Saved data entries
■ ■ ■ ■ ■

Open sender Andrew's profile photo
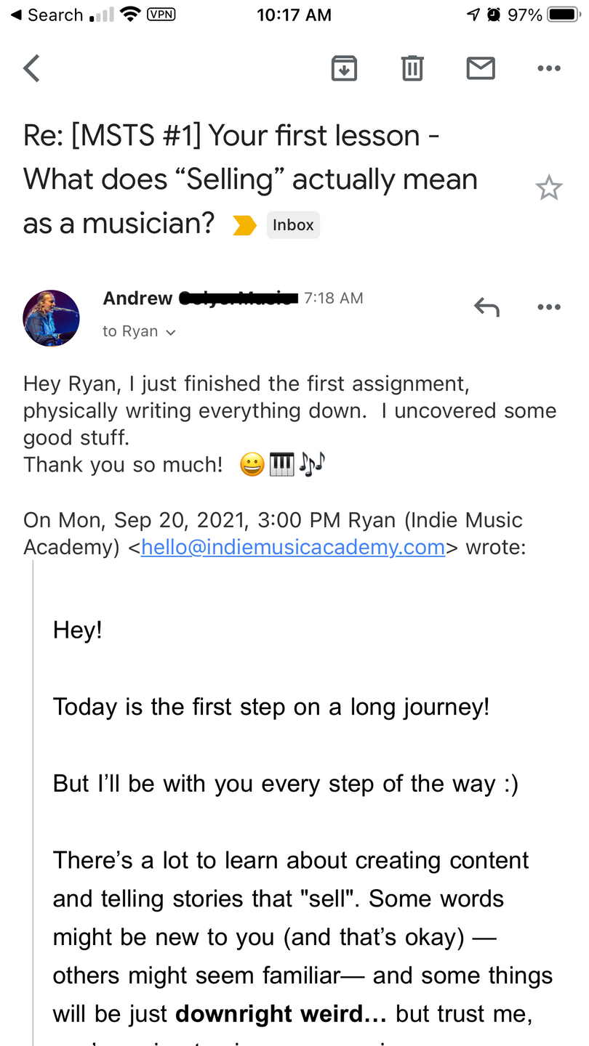 [x=52, y=318]
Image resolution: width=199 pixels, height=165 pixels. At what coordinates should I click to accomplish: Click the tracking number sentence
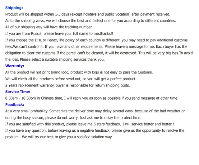point(49,27)
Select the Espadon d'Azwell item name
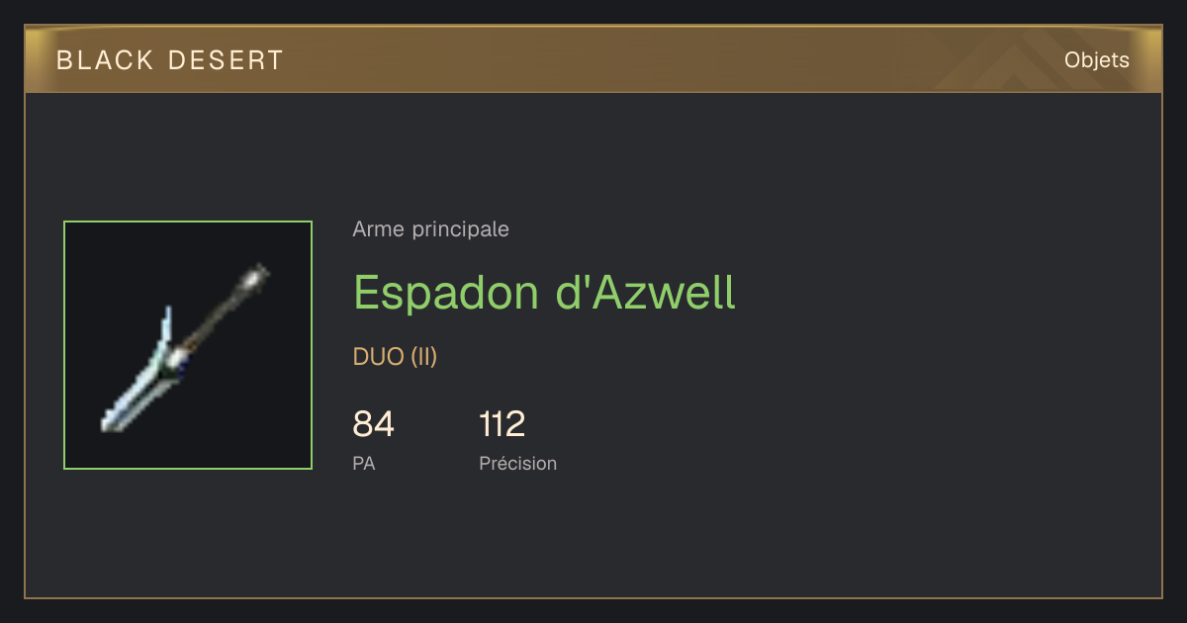Screen dimensions: 1187x623 pos(544,293)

■ ■ ■ ■ ■

Repeat the entries word for word and skip the pictures.

Open sender Andrew's profile photo
 [x=52, y=318]
Image resolution: width=199 pixels, height=165 pixels. At what coordinates should I click to accomplish: Click the tracking number sentence
point(49,27)
Select the Espadon d'Azwell item name
Screen dimensions: 1187x623 pos(544,293)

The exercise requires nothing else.